• **Job**
Please set out the lines below as a numbered list, leaving out the blank lines and the pictures.

• **Given information**

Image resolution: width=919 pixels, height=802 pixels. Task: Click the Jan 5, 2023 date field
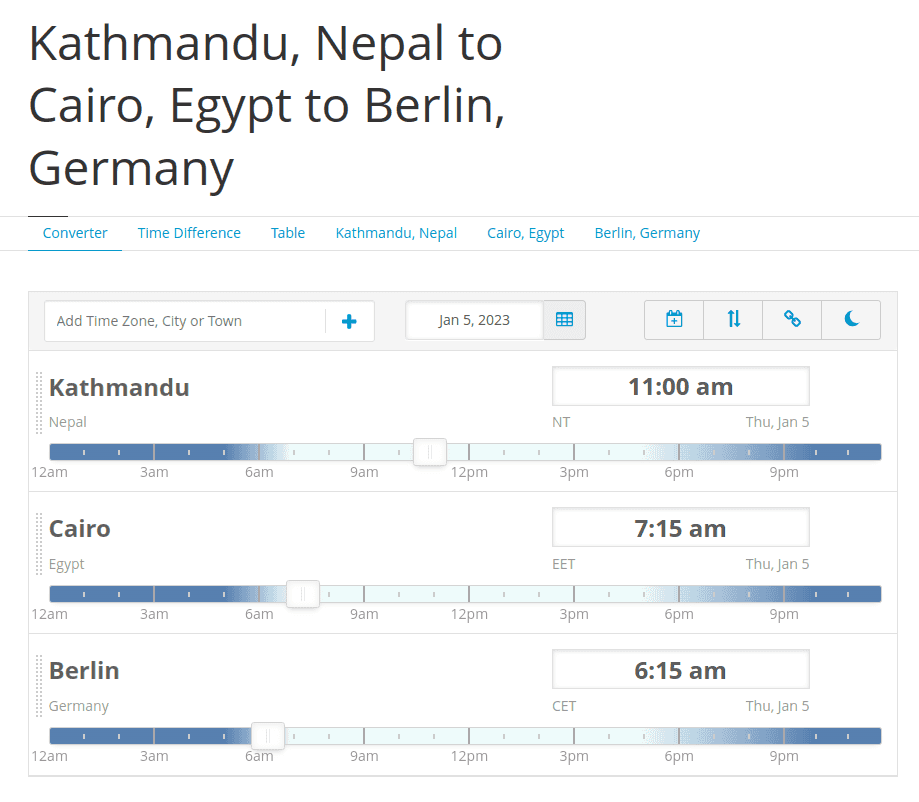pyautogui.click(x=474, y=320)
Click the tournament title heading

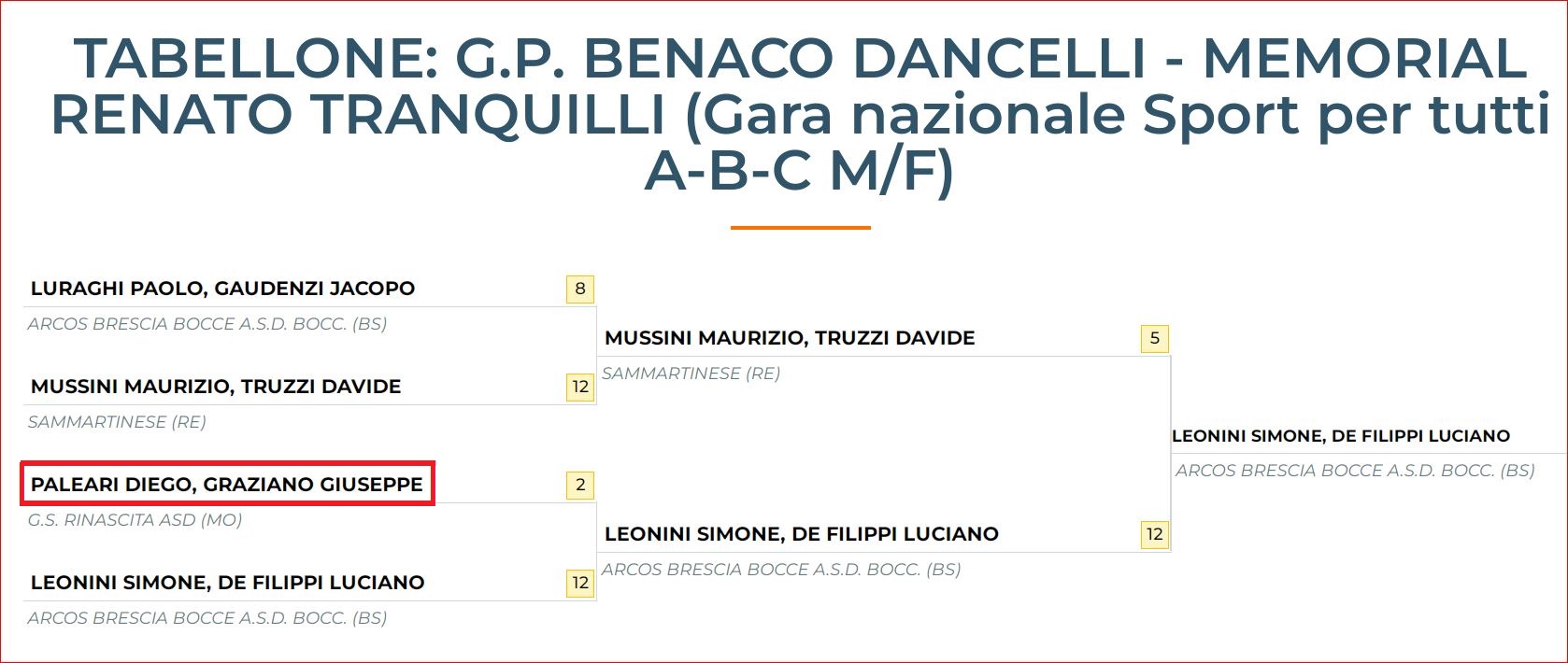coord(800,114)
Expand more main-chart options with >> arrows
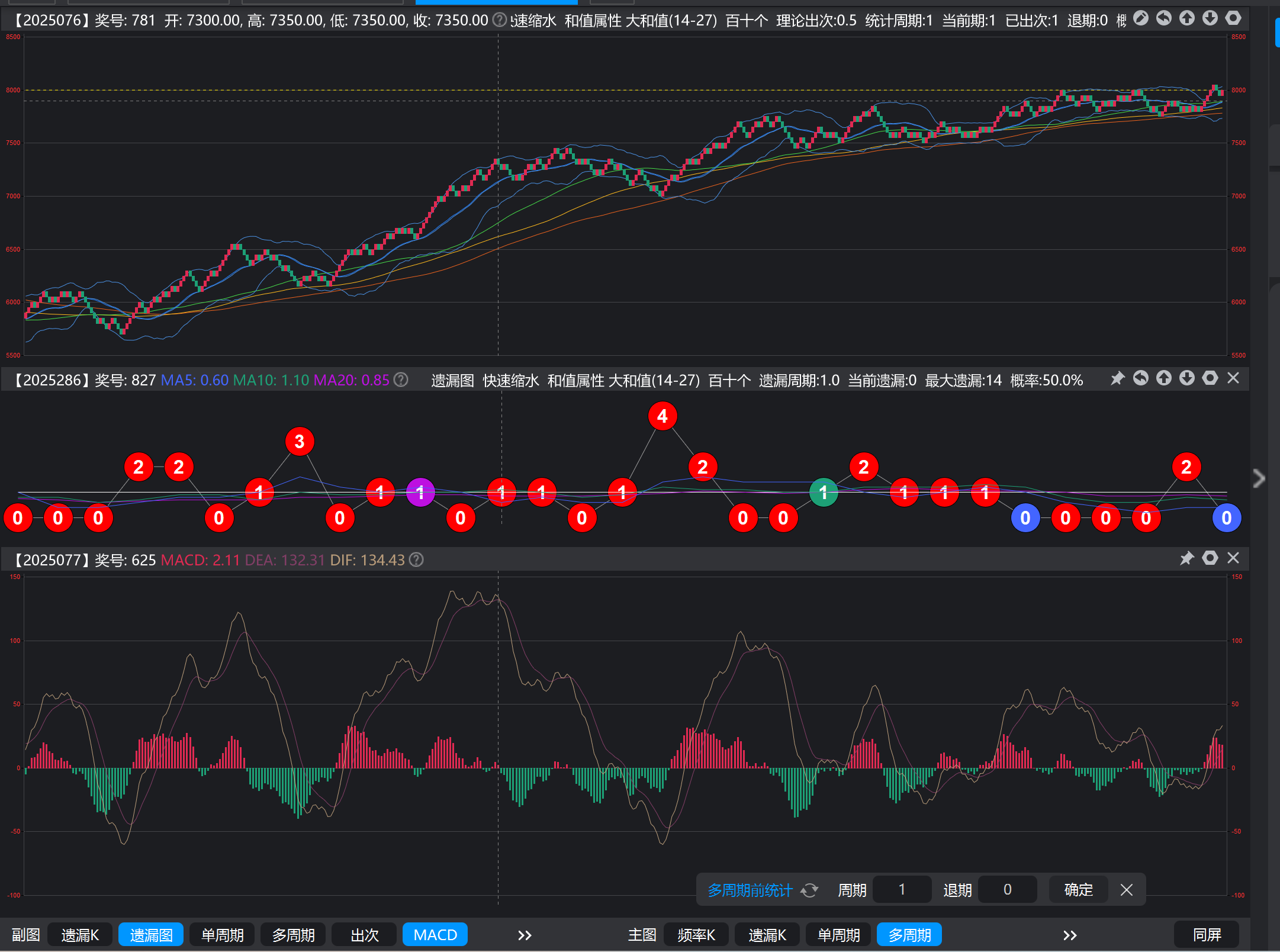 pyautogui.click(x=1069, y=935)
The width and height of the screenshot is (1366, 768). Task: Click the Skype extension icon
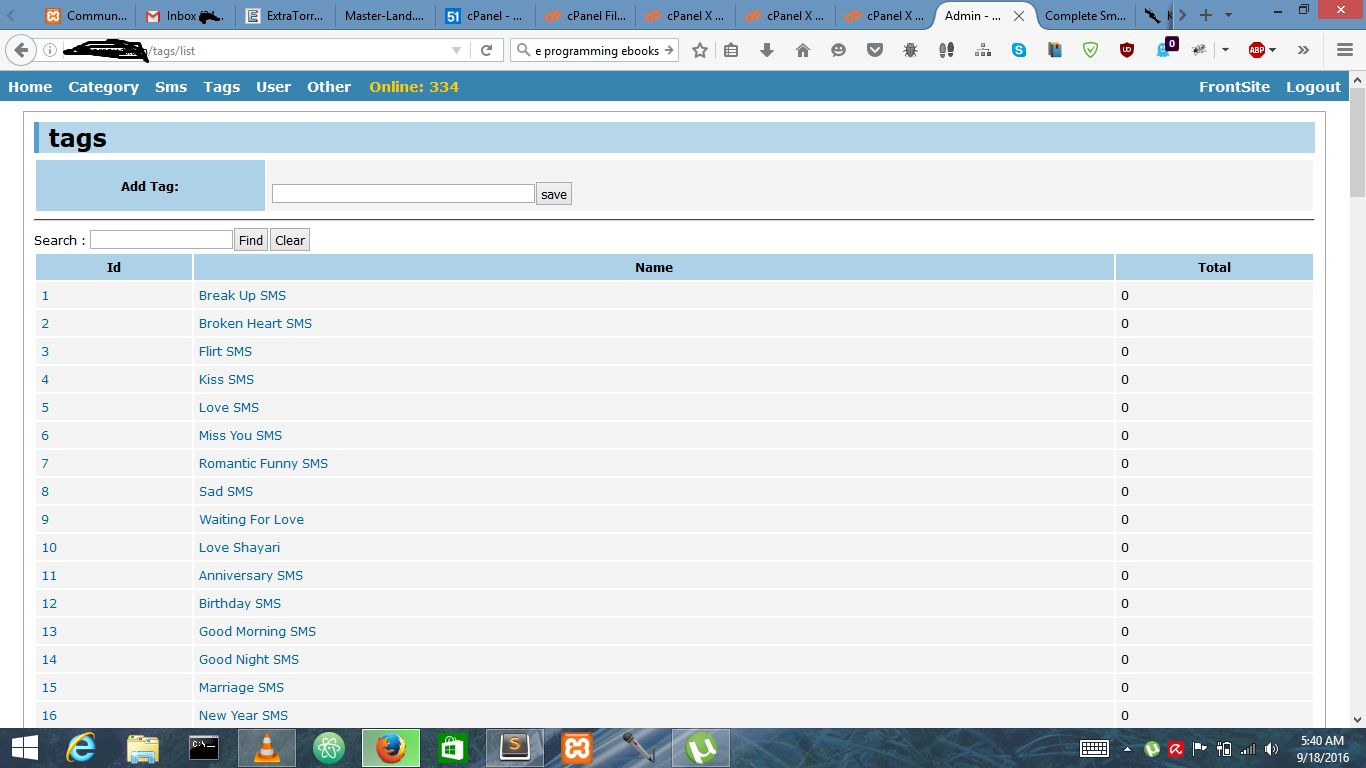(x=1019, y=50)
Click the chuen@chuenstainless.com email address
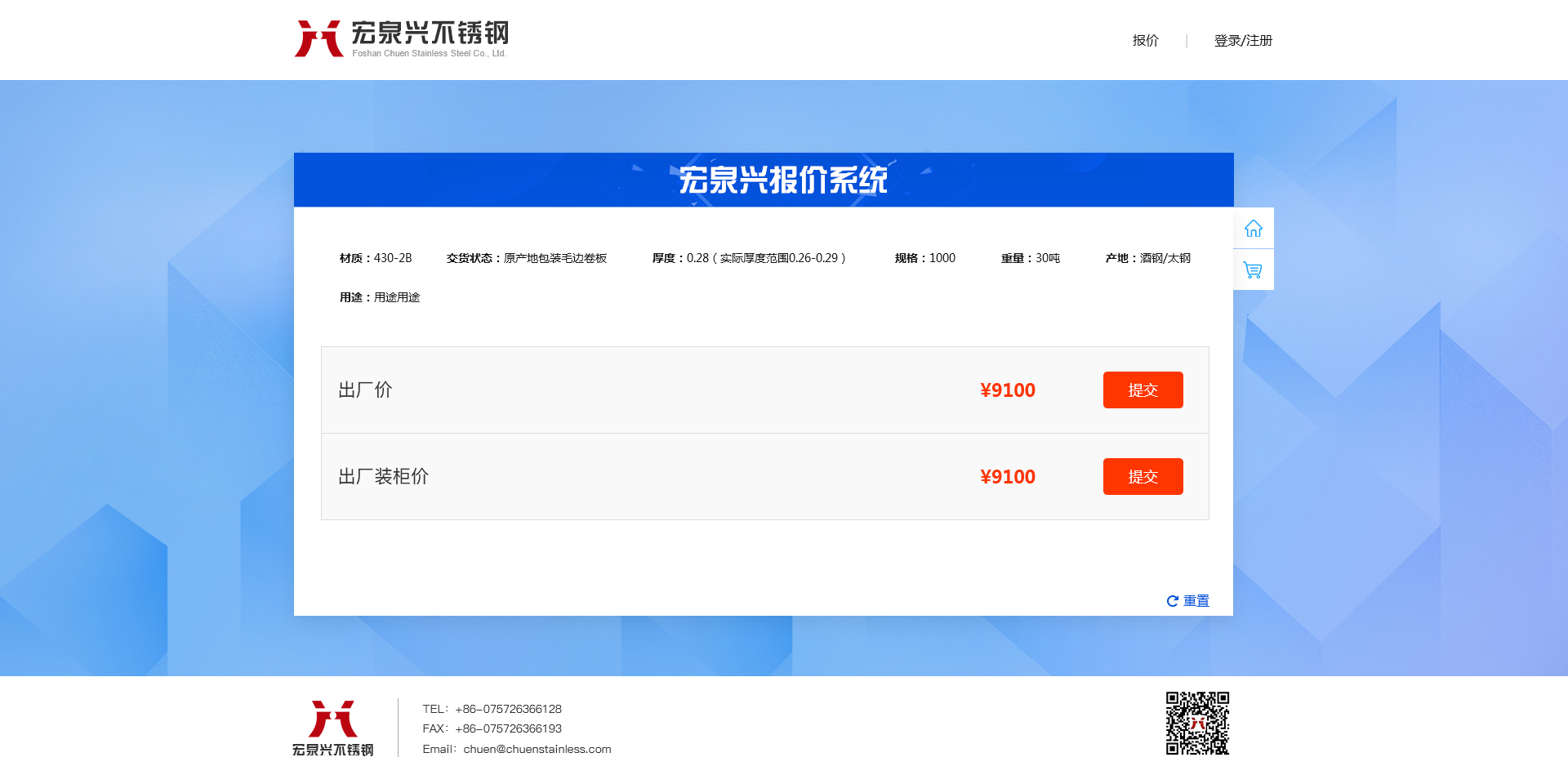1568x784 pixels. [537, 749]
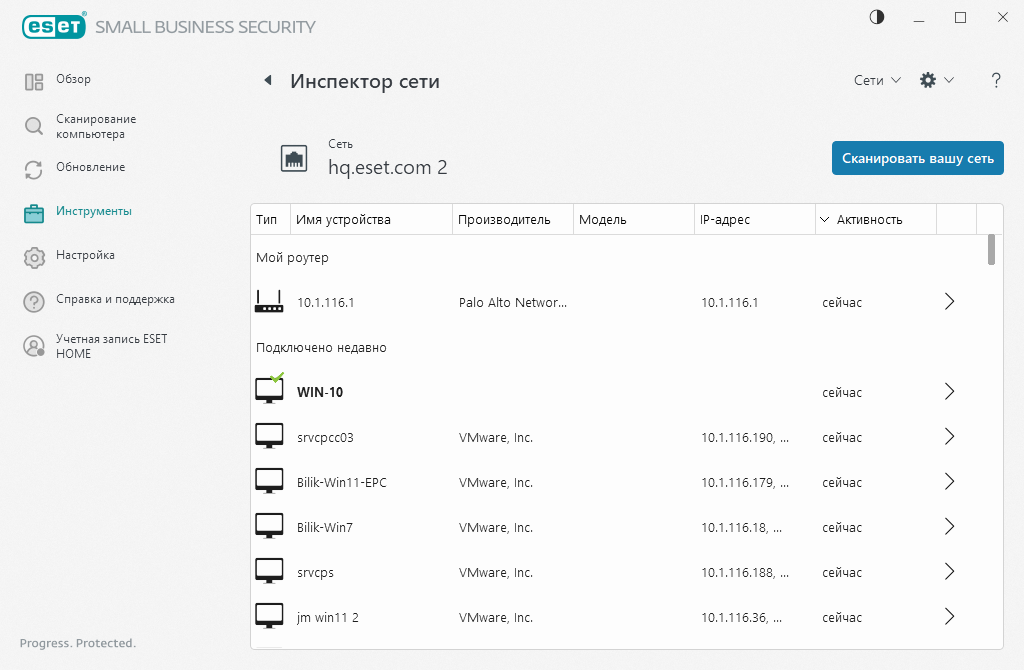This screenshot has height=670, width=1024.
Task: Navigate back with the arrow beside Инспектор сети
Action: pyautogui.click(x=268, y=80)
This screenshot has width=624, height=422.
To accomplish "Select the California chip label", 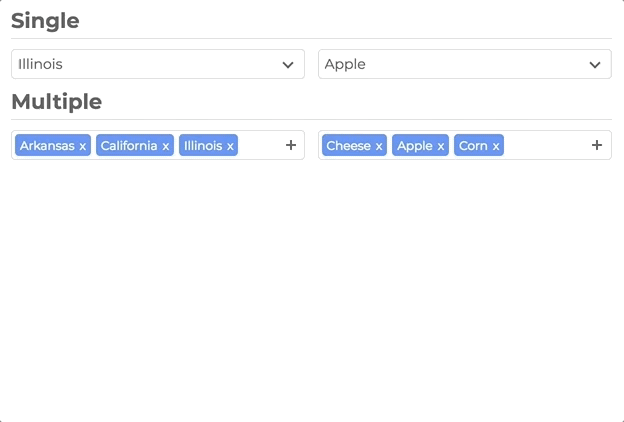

• **Response for this exercise**
1. Image resolution: width=919 pixels, height=802 pixels. Task: Click the Jan 5, 2023 date field
2. pyautogui.click(x=474, y=320)
3. Click the tournament title heading
4. coord(800,114)
5. Expand more main-chart options with >> arrows
6.  pyautogui.click(x=1069, y=935)
7. The width and height of the screenshot is (1366, 768). Task: Click the Skype extension icon
8. (x=1019, y=50)
9. Click the chuen@chuenstainless.com email address
10. 1568x784 pixels. [537, 749]
11. This screenshot has height=670, width=1024.
12. Task: Navigate back with the arrow beside Инспектор сети
13. Action: pyautogui.click(x=268, y=80)
14. This screenshot has width=624, height=422.
15. To accomplish "Select the California chip label", 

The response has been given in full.